# When Dosia Met Tiva (super heavy pic)



## Black Rabbit (Nov 14, 2009)

So as you guys know Trevor and Sarah came down for the weekend and brought Tiva. Dosia and Tiva hit it off quickly and got along great. They were like two pups from the same litter playing together it was cute. I have a zillion pics so lets start from the beginning.

Tiva meeting her new mommy









Giving kisses


















Playing like silly puppies










































Dosia gettin some love from Trevor and Sarah

























Sarah and my son with Mrs Burgundy









Then we went out to the dam to let them play in the water
Dosia say's come on it's this way









Tiva said your crazy I'm not goin out there









Then we went back to my house and Trevor took her for a ride on my big board

























they had fun playing in the morning too









































Then they had to go chill so we could get some tattooing on









Trevor's new tattoo, a work in progress

















It was really sad saying goodbye but we know we will see each other again.
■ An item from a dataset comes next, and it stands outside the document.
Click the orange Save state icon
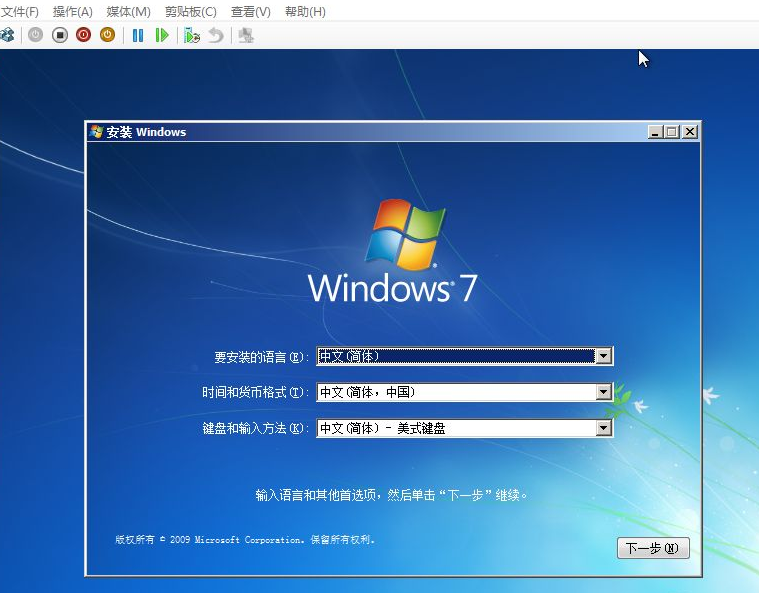 click(107, 35)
There will be a ton more visits I'm sure 

Here's some pics of yesterday and last night
Her and dosia giving her new brother kisses









Out in the yard for some tug and flort pole

























We came back in and she was so tired









we both fell asleep









It was time for my little man to have a bath so she had to inspect first.
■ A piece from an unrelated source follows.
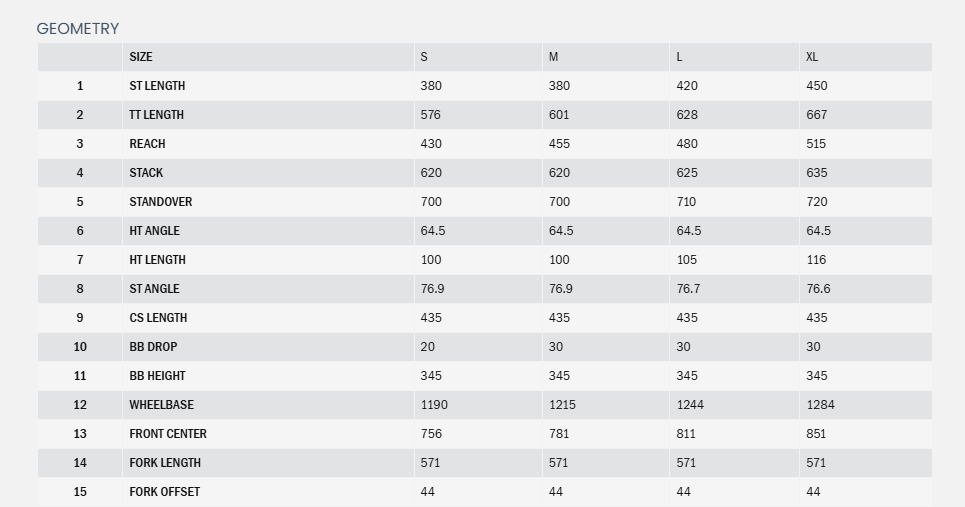Select the STACK row label
The height and width of the screenshot is (507, 965).
pos(146,173)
We came out and found her and Ryan like this









Bubba is teaching her ABC's 









They were so tired and worn out they passed out before the BBQ









She's such a good girl and I see her every day so look forward to lots of updates and pics


----------



## cEElint (Oct 6, 2009)

nice pics.. looks like they had a blast together.. looks like Trevor got into your stash.. lol


----------



## 00 S/C Lightning (Apr 7, 2010)

awesome pics. the pic of your son and the two dogs should be a poster for all against the breed


----------



## Black Rabbit (Nov 14, 2009)

cEElint said:


> nice pics.. looks like they had a blast together.. looks like Trevor got into your stash.. lol


:rofl::rofl: We all had a fun weekend. We just need them more often.


00 S/C Lightning said:


> awesome pics. the pic of your son and the two dogs should be a poster for all against the breed


 That's not my son it's my friends kid but yea I love that pic soooo cute. She loves having little human brothers. They got her a cute new bed yesterday too


----------



## meganc66 (Mar 6, 2009)

Loooooooove the pictures! She looks super happy


----------



## BittersweetEmbrace (Feb 24, 2010)

Gosh it looked fun. Glad they got along great, everyone looked like they enjoyed themselves.

Gnarly tat Trev.


----------



## EckoMac (Aug 25, 2010)

It's great when they get along so well.


----------



## jamielvsaustin (Aug 25, 2010)

I know you didn't ask, and I'm not sure you'll care, but that prong collar is fitted improperly. It looks like a link may need to be removed for it to fit right.


----------



## cEElint (Oct 6, 2009)

nice tat too .. .. if i'm up that way i need to stop through and get somethin done


----------



## Black Rabbit (Nov 14, 2009)

meganc66 said:


> Loooooooove the pictures! She looks super happy


She is such a happy girl. She loves it here and her new family loves her very much 


BittersweetEmbrace said:


> Gosh it looked fun. Glad they got along great, everyone looked like they enjoyed themselves.
> 
> Gnarly tat Trev.


Yea we had fun. They are both sleeping together on my couch right now  
I get to baby sit her when they are at work and then they pick her up when they pick up the kids from school 
That tat is gunna look so awesome when it's done, I can't wait 


EckoMac said:


> It's great when they get along so well.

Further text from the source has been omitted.